Monday, October 29, 2007

Repeated Expressions

I'll apologize in advance. This blog entry gets a little weird, but it is the type of conceptual weirdness that comes directly from the underlying problems.

You may have to squint your eyes a bit to get a really fuzzy abstract view of reality in order to understand the basis, but I think that you'll find it is worth the effort.

Jumping right in, we start with the notion that users create piles of information that they beat on with their software tools.

That's not too hard to handle, but if you dig a bit deeper into the idea of how to "express" the tools themselves things can get interesting.

In a very abstract sense, a software design specification for a system defines a bunch of functionality operating on a set of data. Generally it is very imprecise, but it is a way of actually "expressing" a solution in one or more problem domains. The specification, which consists of various design documents with specific syntax represents a "language" capable of defining the capabilities. While it doesn't run directly, and it is generally very sloppy, it does define the absolute boundaries for the problem.

The code itself, once it is created is another way to express the solution to the same problem. It is far more specific and needs to be more correct, although rarely does it actually need to be perfect. Different versions of the system, as they progress over time are different ways of expressing a similar solution. Generally, for each iteration the depth of solution improves, but all of the solutions implemented were acceptable.

Testing -- even though in a philosophical way it is the reverse -- bounds the same problem domain, so it to is yet another way of expressing the same solution. In pencil drawing courses, they often do exercises with "negative space" by drawing the shapes where the subject is not located. Specifying testing is similar; you bounding the problem by the things that it should not do. Testing occurs at many different levels often providing a great degree of overlap in the expressiveness of the solution. Generally layer upon layer of tests are applied, regardless of how effectively they work.

In an ideal world, for a perfectly defined system the specifications, code and tests are all just different, but complete ways of expressing the same solution.

Given that hard to fathom perspective, we essentially solve the same problem at least three times during development, in three different ways. This gives rise to various speculations about what work we really don't need.

For instance, Jack Reeves felt that the code was the design not the specification. That perspective could lead to spending less effort on the initial design; correcting the problems only at the coding level.

Newer practices such as test driven development (TDD) imply that the testing could be used as the design. You layout the functionality by matching it back towards the tests. These are interesting ideas indirectly arising from the repetitive nature of development.

One easily senses that if could we only expressed the design twice instead of three times, we would be saving ourselves labor. If we only expressed it once, that would be amazing. It would seem as if we might be able to save ourselves up to two thirds of the work.

It is an intriguing idea, but highly unlikely for any thing over a medium sized project.

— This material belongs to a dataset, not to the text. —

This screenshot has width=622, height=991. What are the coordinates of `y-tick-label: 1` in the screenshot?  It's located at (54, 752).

Some individuals can get away with solidifying their designs initially entirely within their consciousness. We know this. There are many programmers out there that for medium to small systems don't need to write it down on paper. Interesting, but we need to remember that such instantiation is just another valid form of expressing the solution, even if the original programmer cannot necessarily share that internal knowledge and understanding.

Even the small systems need at least two distinct versions to exist.

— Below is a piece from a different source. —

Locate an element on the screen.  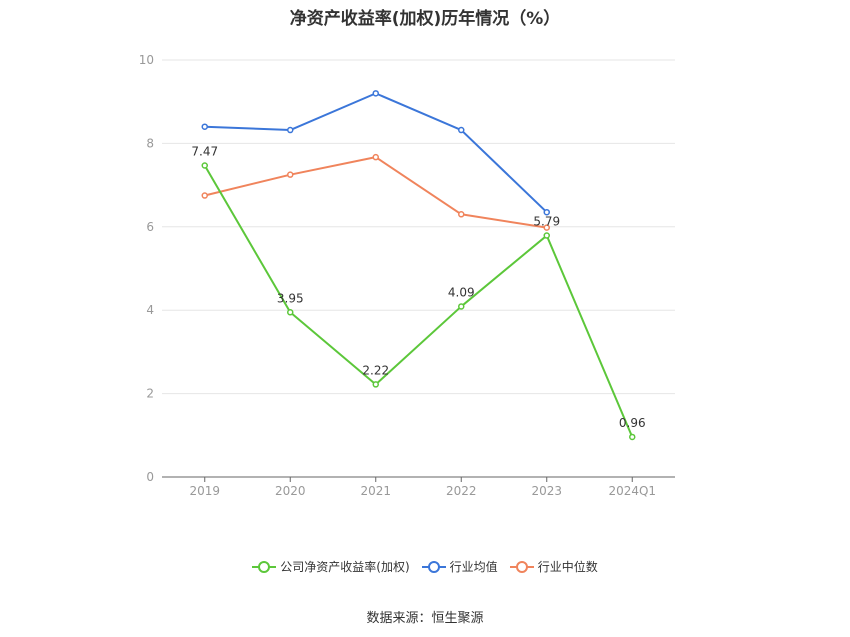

For large projects, the work needs to be distributed over a big group of people so it needs to be documented in a way that is sharable. Without that, all of the developers will go their own way which will always create a mess. As well, all of the testers will make their own assumptions which again will leave huge gaps in the quality of the testing.

Without a common picture chaos will rule and the project will fail.

Even though it sounds like a waste, specifying the same design in three different ways actually helps to insure that the final output is more likely to be correct. In the same way that you could enhance the quality of data entry by having three typists input the same file, iterating out the problem as a design, code and tests gives three distinct answers which can all be used to find the most likely one.

Even though we probably can't reduce the number of times we express the solution, understanding that we are repeating ourselves can lead to more effective ways of handing it.

Ok, so it is not all that weird, but it does put a different perspective on the development tasks.

In the end, we are left with a pile of data, some functionality that needs to be applied to that data and a number of different ways in which we have to express this in order to insure that the final work meets its initial constraints. We put this all together, expressing it in various ways until in the end it becomes a concrete representation of our near idea solution to the specific set of given problems.

Call it what you will, it all comes down to the various ways in which we express our solutions to our problems.